January is a time of opportunity, especially for students. It’s not only the start of a new year, but also the start of the second half of the school year. As students begin the academic year’s second half, those who may have had challenges in getting good grades during the first two quarters, have the time and the opportunity to end the school year on a high note.
Often, the issue a child faces is not about learning; it’s about being tested. With all the standardized tests students have to take, plus tests in each subject, kids who find test-taking causes anxiety could be stressed throughout most of the school year. That stress most often translates into a poor showing on tests, even when the student knows the material on which they’re being tested.
Psychology Today says that 16-20% of students suffer from high test anxiety, with another 18% showing signs of moderately high anxiety when being tested. The result of test anxiety is that the student freezes when taking a test; their working memory of the material is reduced, and they experience confused reasoning and an increase in errors. Those with test anxiety perform an average of 12 percentile points below their more relaxed peers.
The Anxiety and Depression Association of America (ADAA) gives the following as causes for test anxiety:
- Fear of Failure – Sometimes, parents inadvertently make a child feel like their self-worth is tied to their academic performance. A student’s focus on doing well can trigger stress and anxiety.
- Lack of Preparation – It’s not unusual for children to wait until the last minute to prepare for a test or an exam. When a child faces a test and feels unprepared, the resulting stress can trigger test anxiety.
- Test-Taking History – Students who have previously performed poorly on tests—no matter the reason—may face future tests with trepidation and anxiety, spiraling into full-blown test anxiety early in their academic career.
The symptoms of test anxiety can be extremely scary and confusing for young students:
- Physical – Headache, diarrhea, nausea, shortness of breath, rapid heartbeat, excessive sweating, light-headedness can occur. Test anxiety can also lead to a panic attack.
- Emotional – Fear, anger, helplessness, inadequacy, self-doubt and disappointment are often the emotional responses to test anxiety.

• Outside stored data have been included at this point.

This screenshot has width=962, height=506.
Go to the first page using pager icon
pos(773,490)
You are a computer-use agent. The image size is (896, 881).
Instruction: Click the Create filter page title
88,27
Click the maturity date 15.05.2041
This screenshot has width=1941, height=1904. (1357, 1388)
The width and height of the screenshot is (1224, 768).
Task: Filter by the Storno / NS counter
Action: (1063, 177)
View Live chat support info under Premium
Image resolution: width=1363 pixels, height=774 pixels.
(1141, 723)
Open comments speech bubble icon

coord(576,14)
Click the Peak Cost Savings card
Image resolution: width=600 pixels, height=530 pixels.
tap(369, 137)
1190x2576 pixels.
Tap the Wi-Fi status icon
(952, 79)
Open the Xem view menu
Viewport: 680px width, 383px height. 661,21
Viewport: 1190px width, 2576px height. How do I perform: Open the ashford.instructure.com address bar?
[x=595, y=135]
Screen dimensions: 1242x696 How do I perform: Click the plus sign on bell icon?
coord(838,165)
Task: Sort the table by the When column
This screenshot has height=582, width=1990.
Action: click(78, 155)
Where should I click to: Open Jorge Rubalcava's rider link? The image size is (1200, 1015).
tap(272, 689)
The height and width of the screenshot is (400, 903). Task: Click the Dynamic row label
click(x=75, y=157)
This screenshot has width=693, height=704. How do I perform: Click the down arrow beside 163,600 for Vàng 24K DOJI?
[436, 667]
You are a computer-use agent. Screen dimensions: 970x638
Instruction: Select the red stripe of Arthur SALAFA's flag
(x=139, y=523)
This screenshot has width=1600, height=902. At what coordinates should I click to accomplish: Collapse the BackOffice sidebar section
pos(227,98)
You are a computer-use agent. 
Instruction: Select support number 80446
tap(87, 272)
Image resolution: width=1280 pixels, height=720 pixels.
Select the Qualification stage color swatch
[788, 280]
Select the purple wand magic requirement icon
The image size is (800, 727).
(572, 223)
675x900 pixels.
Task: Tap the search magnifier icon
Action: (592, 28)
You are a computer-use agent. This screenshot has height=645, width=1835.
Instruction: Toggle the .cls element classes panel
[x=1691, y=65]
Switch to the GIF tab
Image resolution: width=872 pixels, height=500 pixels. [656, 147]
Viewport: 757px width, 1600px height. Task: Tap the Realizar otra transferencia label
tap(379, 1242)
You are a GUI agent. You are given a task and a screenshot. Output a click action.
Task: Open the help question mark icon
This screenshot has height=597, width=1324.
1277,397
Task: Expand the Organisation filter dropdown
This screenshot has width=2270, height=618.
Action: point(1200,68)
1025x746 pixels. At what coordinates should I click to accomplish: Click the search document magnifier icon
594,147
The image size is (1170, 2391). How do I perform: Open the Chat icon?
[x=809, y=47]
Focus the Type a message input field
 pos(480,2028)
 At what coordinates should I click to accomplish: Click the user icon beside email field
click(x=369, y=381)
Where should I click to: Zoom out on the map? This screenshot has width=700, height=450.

- Cognitive/Behavioral – Trouble concentrating, fidgeting, difficulty concentrating, blanking out on familiar material can all take place. According to VeryWell Mind, in some cases, students will eventually drop out of school just to avoid the source of their fear and stress.
What can parents do to help their children face tests in more relaxed and confident way?
Make the Material Relatable – Children are, by their nature, a bit self-involved. That’s not an insult, it’s due to their lack of familiarity with the world outside of their experiences. Consequently, kids will remember, and feel comfortable with, things they can relate to. Parent Toolkit says, “When children make connections between the new subject they are learning and what they already know, stronger links bind the new with the known. You can help your children link new learning to the ‘maps’ of related memories already present in their brains.” Ask your student about the material which will be covered on an upcoming test and make connections between the material and previous events in their lives, familiar things around the house, or current events.
Make Sure They’re Prepared – Get a schedule of upcoming tests and what will be on them. That may not be possible for standardized tests, but the confidence they gain from feeling relaxed and doing well on their academic tests will translate to standardized tests.
Help Them Stay Positive – Kids’ emotions can run from happy to sad, from positive to negative quickly. Do what you can to keep your student positive by pointing out previous successes, by reviewing their strengths, and by giving examples of the rewards a challenge can bring.
The Princeton Review has a list of tips for test takers of any age. They say children should:
- Get a Good Night’s Sleep – Nine to ten hours of sleep each night, including the night before the test, is what’s best, and can be more beneficial than staying up late cramming for a test.
- Fuel Up – Eat a nutritious breakfast on the day of the test and take energy-giving snacks.
- Arrive Early – The anxiety caused by being late will just add to the child’s test anxiety. Pack everything you’ll need the night before so that the morning of the test you’re relaxed and ready.
- Read Carefully – Read the instructions and the answers before proceeding. There’s nothing worse than getting halfway through an answer and realizing that you didn’t understand the question.
- Dive In – Staring at a blank sheet will only increase anxiety. As soon as the teacher tells you to start, skim for questions you know you know. Answering a couple of easier ones will help build confidence.
- Don’t Watch Others – It doesn’t matter what other students are doing so don’t worry about them. Focus on the job at hand and see if you can make other students disappear.
- Watch the Clock – It’s easy to spend too much time on one question, which doesn’t allow sufficient time for the rest of the test. Watch the clock so you can judge the proper amount of time to spend on each question.
Most importantly, children should know that tests are the only way to show how much they know, and to show how smart they are. Tests are an opportunity and not something to fear.